Your instructions ->
Down to the last line, copy the records below without any change.

= = =

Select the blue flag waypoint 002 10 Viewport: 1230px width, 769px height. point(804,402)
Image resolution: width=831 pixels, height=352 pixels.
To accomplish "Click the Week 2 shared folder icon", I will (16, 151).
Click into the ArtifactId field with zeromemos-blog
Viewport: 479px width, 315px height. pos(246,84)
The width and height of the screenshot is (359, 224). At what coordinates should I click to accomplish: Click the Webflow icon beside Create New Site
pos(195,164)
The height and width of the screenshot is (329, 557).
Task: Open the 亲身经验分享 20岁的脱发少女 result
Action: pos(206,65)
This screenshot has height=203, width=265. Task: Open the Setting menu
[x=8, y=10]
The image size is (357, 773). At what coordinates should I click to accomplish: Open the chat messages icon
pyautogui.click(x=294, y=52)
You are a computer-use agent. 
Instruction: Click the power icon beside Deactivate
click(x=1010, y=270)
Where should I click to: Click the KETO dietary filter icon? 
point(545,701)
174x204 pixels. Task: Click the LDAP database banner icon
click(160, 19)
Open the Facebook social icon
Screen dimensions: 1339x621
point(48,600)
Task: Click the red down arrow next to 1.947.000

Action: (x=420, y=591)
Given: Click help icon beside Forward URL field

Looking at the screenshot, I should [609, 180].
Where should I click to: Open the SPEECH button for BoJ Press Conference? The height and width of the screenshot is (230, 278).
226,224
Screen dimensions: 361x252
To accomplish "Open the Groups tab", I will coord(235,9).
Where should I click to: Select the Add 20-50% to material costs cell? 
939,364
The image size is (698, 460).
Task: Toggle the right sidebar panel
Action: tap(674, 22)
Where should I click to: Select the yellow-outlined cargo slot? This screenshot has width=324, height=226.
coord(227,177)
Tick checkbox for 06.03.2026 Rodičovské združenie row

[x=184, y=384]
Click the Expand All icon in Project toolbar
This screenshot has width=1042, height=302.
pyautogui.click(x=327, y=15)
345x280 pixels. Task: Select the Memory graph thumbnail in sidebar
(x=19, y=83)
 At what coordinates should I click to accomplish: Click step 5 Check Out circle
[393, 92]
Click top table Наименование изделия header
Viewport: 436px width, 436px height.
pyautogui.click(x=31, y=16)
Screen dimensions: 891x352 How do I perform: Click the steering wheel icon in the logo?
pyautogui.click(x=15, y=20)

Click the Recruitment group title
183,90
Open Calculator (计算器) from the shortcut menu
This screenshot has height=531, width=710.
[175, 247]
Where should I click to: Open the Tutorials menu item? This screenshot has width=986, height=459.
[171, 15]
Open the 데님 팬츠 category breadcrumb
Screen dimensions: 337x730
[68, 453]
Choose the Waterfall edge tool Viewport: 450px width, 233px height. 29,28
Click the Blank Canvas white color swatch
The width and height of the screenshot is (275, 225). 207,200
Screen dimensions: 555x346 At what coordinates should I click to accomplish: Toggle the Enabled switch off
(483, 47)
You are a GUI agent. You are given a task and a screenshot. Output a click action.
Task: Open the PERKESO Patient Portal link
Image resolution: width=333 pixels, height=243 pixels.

= = =

Exercise result ->
Select the blue flag waypoint 002 10 Viewport: 1230px width, 769px height. point(804,402)
Image resolution: width=831 pixels, height=352 pixels.
To accomplish "Click the Week 2 shared folder icon", I will (16, 151).
Click into the ArtifactId field with zeromemos-blog
Viewport: 479px width, 315px height. pos(246,84)
The width and height of the screenshot is (359, 224). At what coordinates should I click to accomplish: Click the Webflow icon beside Create New Site
pos(195,164)
The height and width of the screenshot is (329, 557).
Task: Open the 亲身经验分享 20岁的脱发少女 result
Action: pos(206,65)
This screenshot has height=203, width=265. Task: Open the Setting menu
[x=8, y=10]
The image size is (357, 773). At what coordinates should I click to accomplish: Open the chat messages icon
pyautogui.click(x=294, y=52)
You are a computer-use agent. 
Instruction: Click the power icon beside Deactivate
click(x=1010, y=270)
Where should I click to: Click the KETO dietary filter icon? 
point(545,701)
174x204 pixels. Task: Click the LDAP database banner icon
click(160, 19)
Open the Facebook social icon
Screen dimensions: 1339x621
point(48,600)
Task: Click the red down arrow next to 1.947.000

Action: (x=420, y=591)
Given: Click help icon beside Forward URL field

Looking at the screenshot, I should [609, 180].
Where should I click to: Open the SPEECH button for BoJ Press Conference? The height and width of the screenshot is (230, 278).
226,224
Screen dimensions: 361x252
To accomplish "Open the Groups tab", I will coord(235,9).
Where should I click to: Select the Add 20-50% to material costs cell? 
939,364
The image size is (698, 460).
Task: Toggle the right sidebar panel
Action: tap(674, 22)
Where should I click to: Select the yellow-outlined cargo slot? This screenshot has width=324, height=226.
coord(227,177)
Tick checkbox for 06.03.2026 Rodičovské združenie row

[x=184, y=384]
Click the Expand All icon in Project toolbar
This screenshot has width=1042, height=302.
pyautogui.click(x=327, y=15)
345x280 pixels. Task: Select the Memory graph thumbnail in sidebar
(x=19, y=83)
 At what coordinates should I click to accomplish: Click step 5 Check Out circle
[393, 92]
Click top table Наименование изделия header
Viewport: 436px width, 436px height.
pyautogui.click(x=31, y=16)
Screen dimensions: 891x352 How do I perform: Click the steering wheel icon in the logo?
pyautogui.click(x=15, y=20)

Click the Recruitment group title
183,90
Open Calculator (计算器) from the shortcut menu
This screenshot has height=531, width=710.
[175, 247]
Where should I click to: Open the Tutorials menu item? This screenshot has width=986, height=459.
[171, 15]
Open the 데님 팬츠 category breadcrumb
Screen dimensions: 337x730
[68, 453]
Choose the Waterfall edge tool Viewport: 450px width, 233px height. 29,28
Click the Blank Canvas white color swatch
The width and height of the screenshot is (275, 225). 207,200
Screen dimensions: 555x346 At what coordinates should I click to accomplish: Toggle the Enabled switch off
(483, 47)
You are a GUI agent. You are given a task and a screenshot. Output a click action.
Task: Open the PERKESO Patient Portal link
Image resolution: width=333 pixels, height=243 pixels.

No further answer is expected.